Casablanca rivalise avec Madrid pour la finale 2030 grâce au stade Hassan II
Finale 2030: Casablanca concurrence désormais le Bernabéu de Madrid
Le Maroc renforce sa candidature pour la finale 2030: stade de 115 000 places, financements publics et poids institutionnel rapprochent Casablanca de Madrid.
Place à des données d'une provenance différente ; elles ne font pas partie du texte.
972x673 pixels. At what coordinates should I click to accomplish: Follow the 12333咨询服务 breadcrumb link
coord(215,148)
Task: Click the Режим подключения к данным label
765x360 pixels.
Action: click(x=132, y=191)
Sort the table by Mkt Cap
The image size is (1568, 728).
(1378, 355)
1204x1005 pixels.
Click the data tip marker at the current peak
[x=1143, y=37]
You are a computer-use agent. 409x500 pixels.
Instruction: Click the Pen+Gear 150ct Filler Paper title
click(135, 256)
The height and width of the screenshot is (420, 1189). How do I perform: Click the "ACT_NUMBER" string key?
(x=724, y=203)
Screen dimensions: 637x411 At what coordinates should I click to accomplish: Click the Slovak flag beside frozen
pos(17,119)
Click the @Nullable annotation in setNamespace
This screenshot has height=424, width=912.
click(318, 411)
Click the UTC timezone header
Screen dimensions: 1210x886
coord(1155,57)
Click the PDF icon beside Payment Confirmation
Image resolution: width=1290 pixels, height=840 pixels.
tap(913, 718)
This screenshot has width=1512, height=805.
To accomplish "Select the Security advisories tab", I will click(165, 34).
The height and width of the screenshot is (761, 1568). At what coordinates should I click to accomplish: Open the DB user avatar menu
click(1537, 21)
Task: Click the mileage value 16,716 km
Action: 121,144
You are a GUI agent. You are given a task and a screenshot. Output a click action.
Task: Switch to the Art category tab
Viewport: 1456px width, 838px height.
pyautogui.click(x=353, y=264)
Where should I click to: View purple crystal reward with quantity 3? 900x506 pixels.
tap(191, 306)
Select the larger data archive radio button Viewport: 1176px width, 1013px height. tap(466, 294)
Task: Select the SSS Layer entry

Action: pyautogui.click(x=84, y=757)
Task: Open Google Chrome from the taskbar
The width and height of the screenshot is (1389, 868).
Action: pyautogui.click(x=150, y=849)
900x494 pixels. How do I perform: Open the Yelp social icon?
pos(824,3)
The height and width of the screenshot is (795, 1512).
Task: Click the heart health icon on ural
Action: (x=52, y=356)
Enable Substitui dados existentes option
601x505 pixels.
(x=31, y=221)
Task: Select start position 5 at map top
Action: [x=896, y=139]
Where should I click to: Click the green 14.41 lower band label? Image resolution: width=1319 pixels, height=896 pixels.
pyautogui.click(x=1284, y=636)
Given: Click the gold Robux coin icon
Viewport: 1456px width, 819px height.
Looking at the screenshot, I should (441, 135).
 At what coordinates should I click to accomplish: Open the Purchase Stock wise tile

La course pour accueillir la finale de la Coupe du Monde 2030 a pris une tournure inattendue. Alors que Madrid était il y a encore dix‑huit mois considérée comme quasi assurée d’accueillir le match decisive au stade Santiago Bernabéu, la situation a changé suite à des investissements importants du Maroc et à une montée en fragilité de la candidature espagnole. Un projet de stade près de Casablanca, des financements publics massifs et un jeu diplomatique actif replacent Casablanca parmi les prétendants sérieux, tandis que la décision finale reste entre les mains de l’instance internationale.
Maroc construit le stade Hassan II de 115 000 places
Le projet marocain prévoit une enceinte de très grande capacité, baptisée Hassan II, pensée pour répondre aux normes internationales de la FIFA. Conçue pour accueillir environ 115 000 spectateurs, cette infrastructure vise à renforcer la position du pays comme hôte d’événements majeurs. Les autorités ont annoncé un plan de financement public conséquent, d’un ordre proche d’un milliard d’euros, destiné à couvrir la construction et les aménagements associés. La taille et la modernité du projet font de Casablanca un candidat structurellement crédible pour la finale.
Renforcement des liaisons routières et ferroviaires autour de Casablanca
Au‑delà de l’enceinte elle‑même, le dossier marocain comporte des mesures d’accessibilité territoriale. Des plans de nouvelles liaisons routières et de connexions ferroviaires sont prévus pour relier efficacement le nouveau stade à Casablanca, Rabat et aux principaux axes du pays. Ces améliorations logistiques répondent aux exigences d’accueil à grande échelle et cherchent à démontrer la capacité du territoire à gérer afflux de spectateurs, médias et délégations internationales pendant la compétition.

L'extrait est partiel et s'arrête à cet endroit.